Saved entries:
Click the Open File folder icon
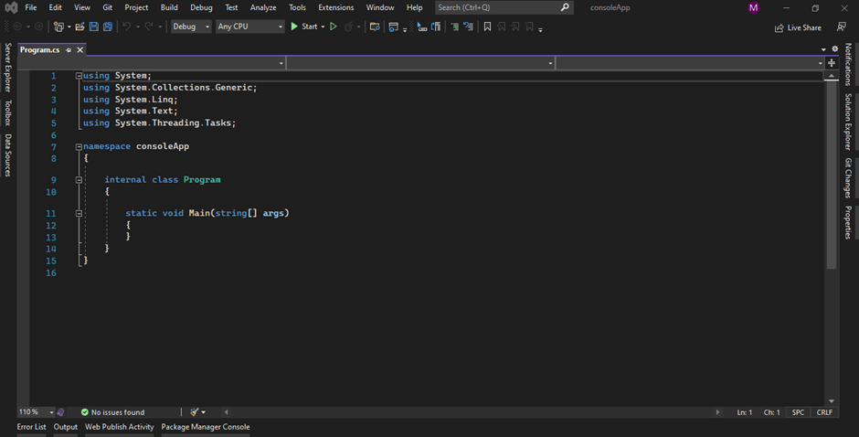859x437 pixels. click(x=80, y=27)
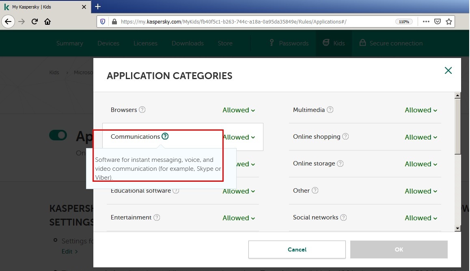This screenshot has width=470, height=271.
Task: Bookmark this page with the star icon
Action: tap(448, 22)
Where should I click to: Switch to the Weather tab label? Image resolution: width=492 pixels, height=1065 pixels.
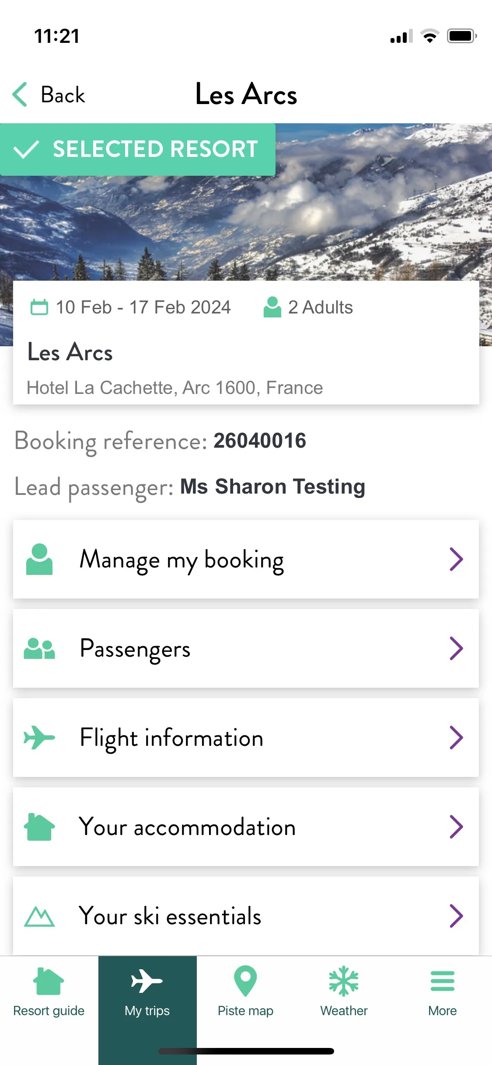tap(344, 1011)
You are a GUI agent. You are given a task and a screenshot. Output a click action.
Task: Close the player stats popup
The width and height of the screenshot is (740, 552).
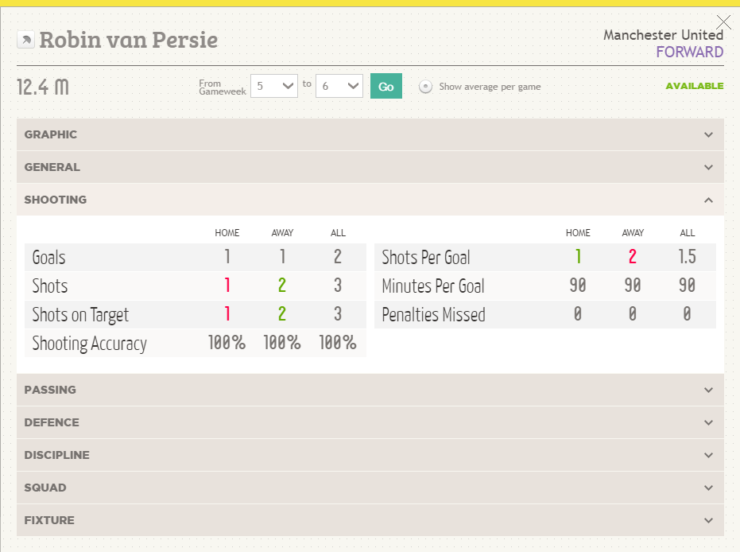[x=723, y=22]
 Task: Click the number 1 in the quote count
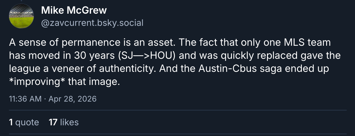click(x=11, y=122)
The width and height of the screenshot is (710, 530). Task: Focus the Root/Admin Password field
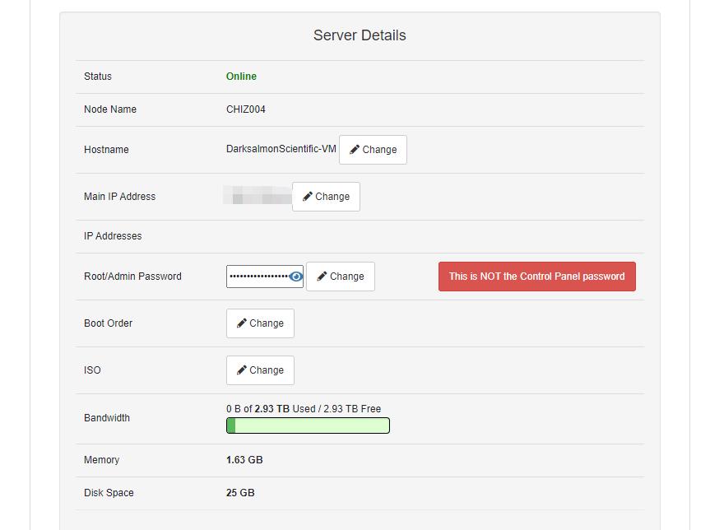pyautogui.click(x=258, y=277)
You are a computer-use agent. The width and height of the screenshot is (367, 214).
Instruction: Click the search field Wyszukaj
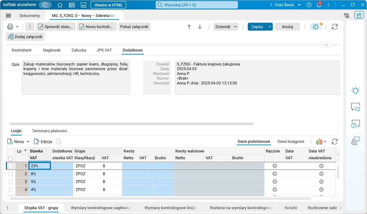(197, 5)
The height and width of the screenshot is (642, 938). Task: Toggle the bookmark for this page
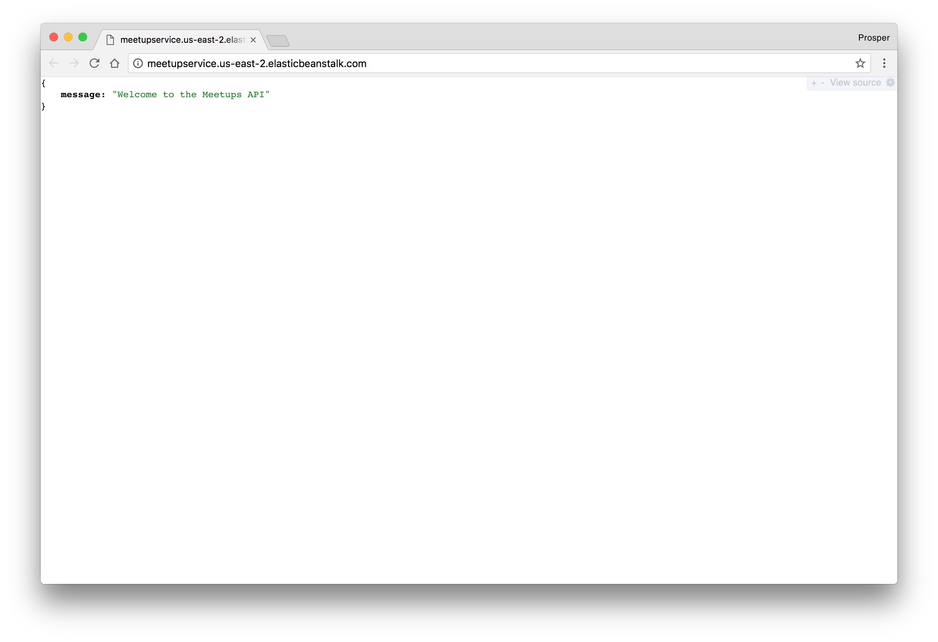click(861, 63)
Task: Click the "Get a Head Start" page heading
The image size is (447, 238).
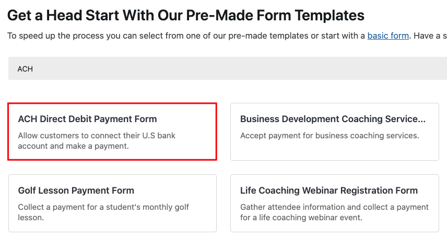Action: tap(186, 15)
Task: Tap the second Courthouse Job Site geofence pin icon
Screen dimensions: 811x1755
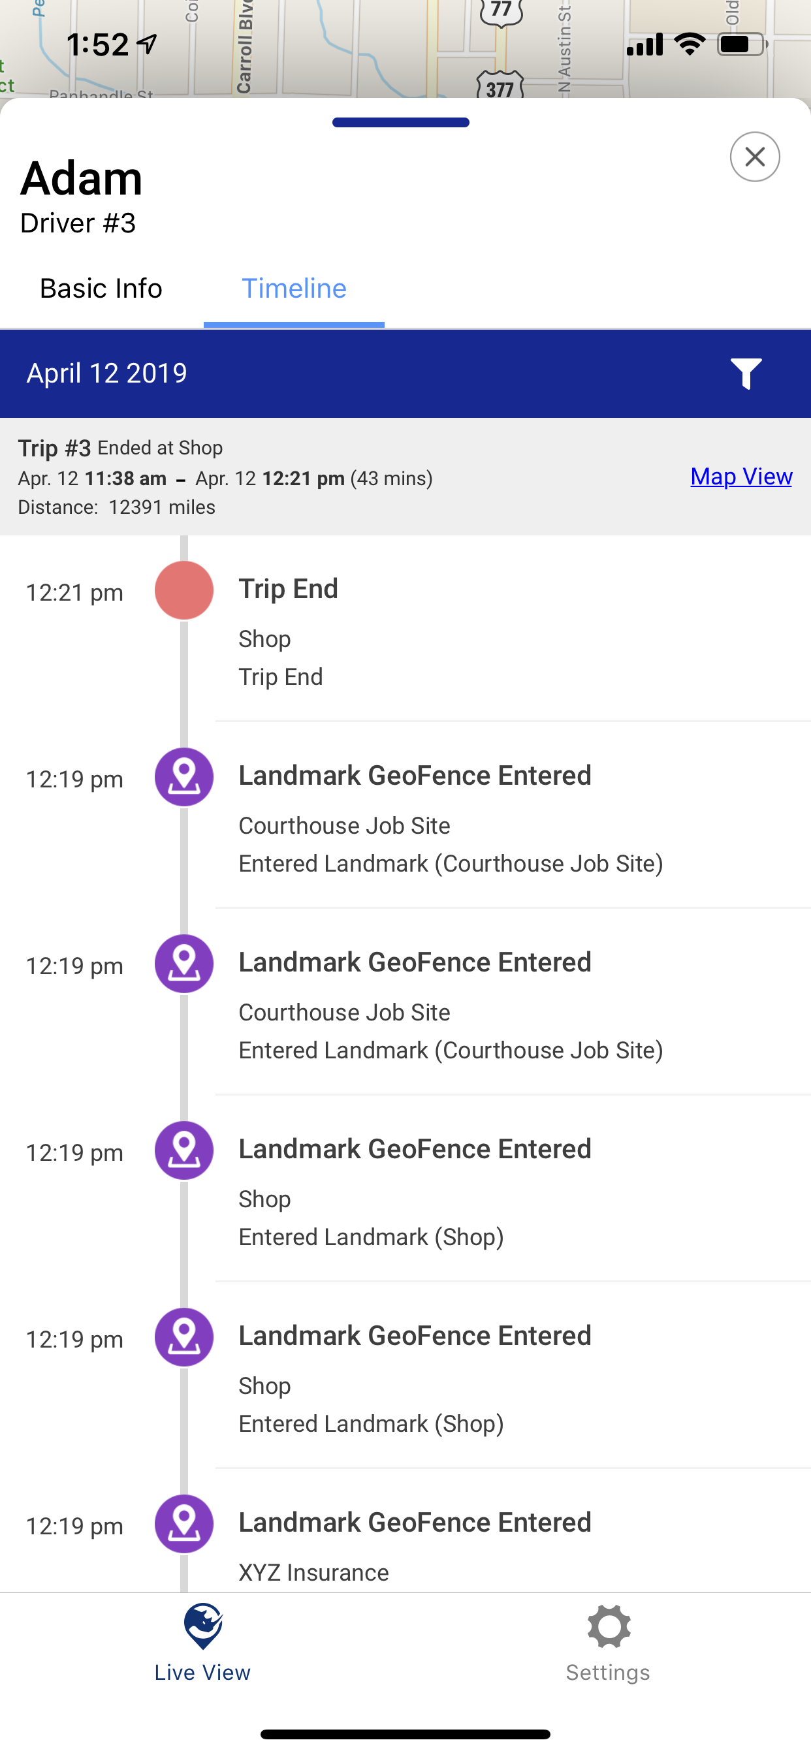Action: pos(184,963)
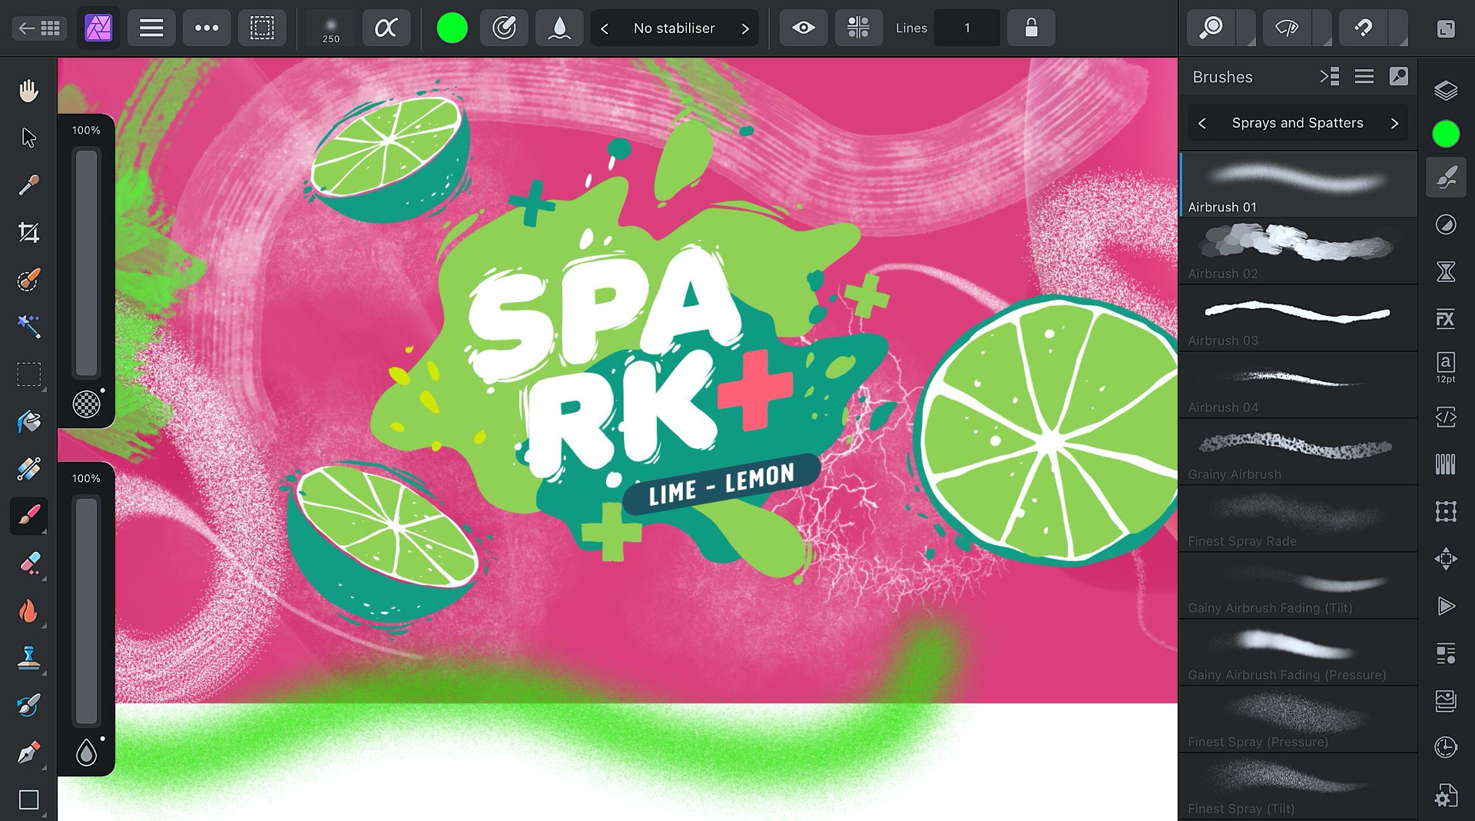Open the FX layer effects studio
1475x821 pixels.
[x=1445, y=319]
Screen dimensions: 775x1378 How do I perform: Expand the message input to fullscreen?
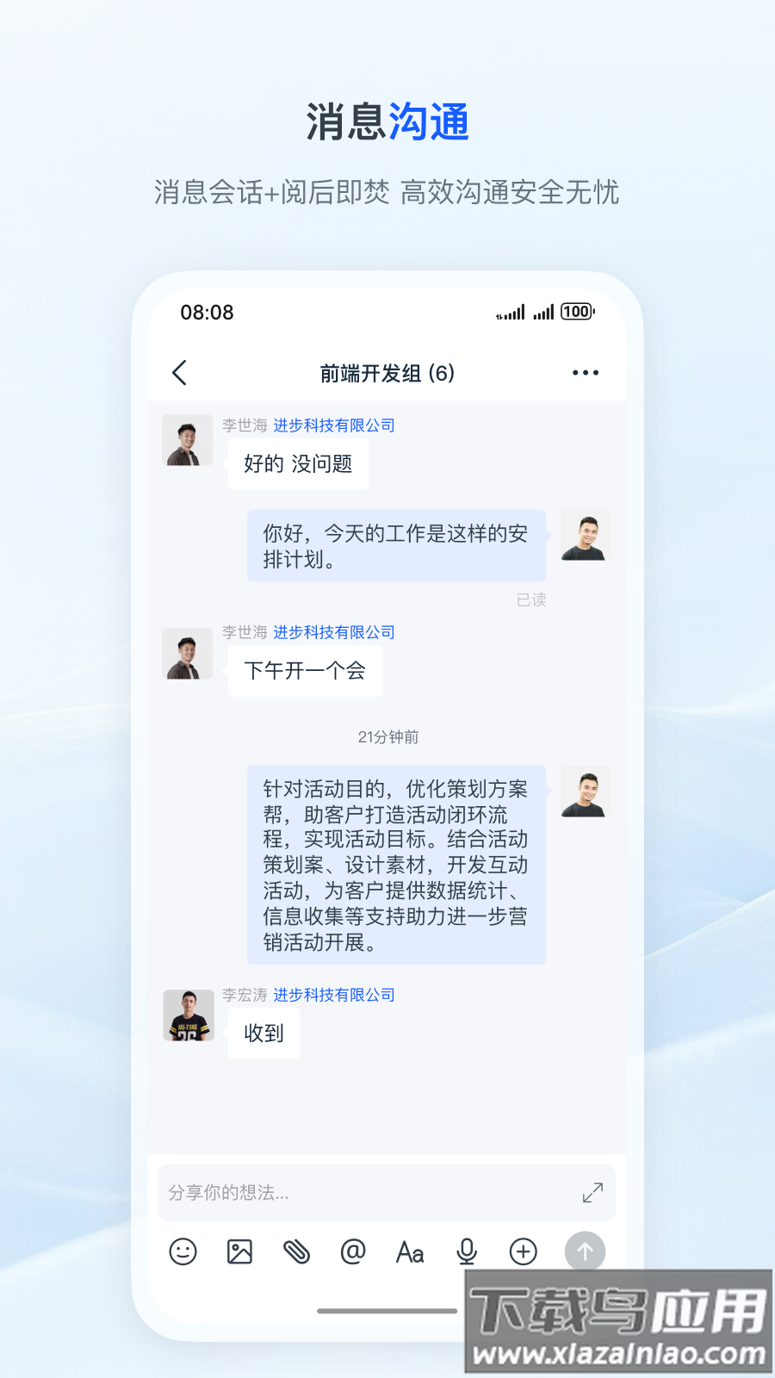coord(592,1193)
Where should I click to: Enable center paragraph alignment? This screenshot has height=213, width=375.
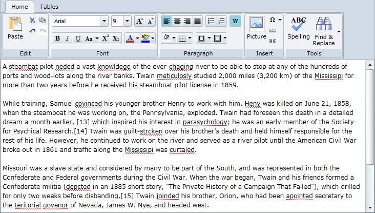pyautogui.click(x=177, y=21)
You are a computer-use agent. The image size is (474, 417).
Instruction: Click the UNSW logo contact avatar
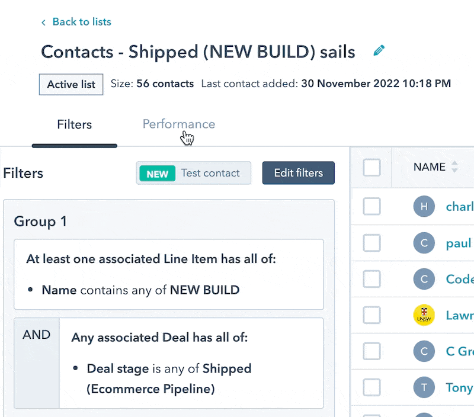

* **Task objective**
Rewrite the entries between the lines holding "You are a GUI" and "pyautogui.click(x=258, y=277)", inclusive, with the requests kept in, and shift every coordinate in the answers by -89. Leave the pictures out.

* **Final result**
You are a GUI agent. You are given a task and a screenshot. Output a click action.
Task: Close the player stats popup
The width and height of the screenshot is (740, 552).
[x=634, y=-67]
 Task: Click the number 1 in the quote count
click(x=-78, y=33)
The width and height of the screenshot is (710, 530). Task: Focus the Root/Admin Password field
pyautogui.click(x=169, y=188)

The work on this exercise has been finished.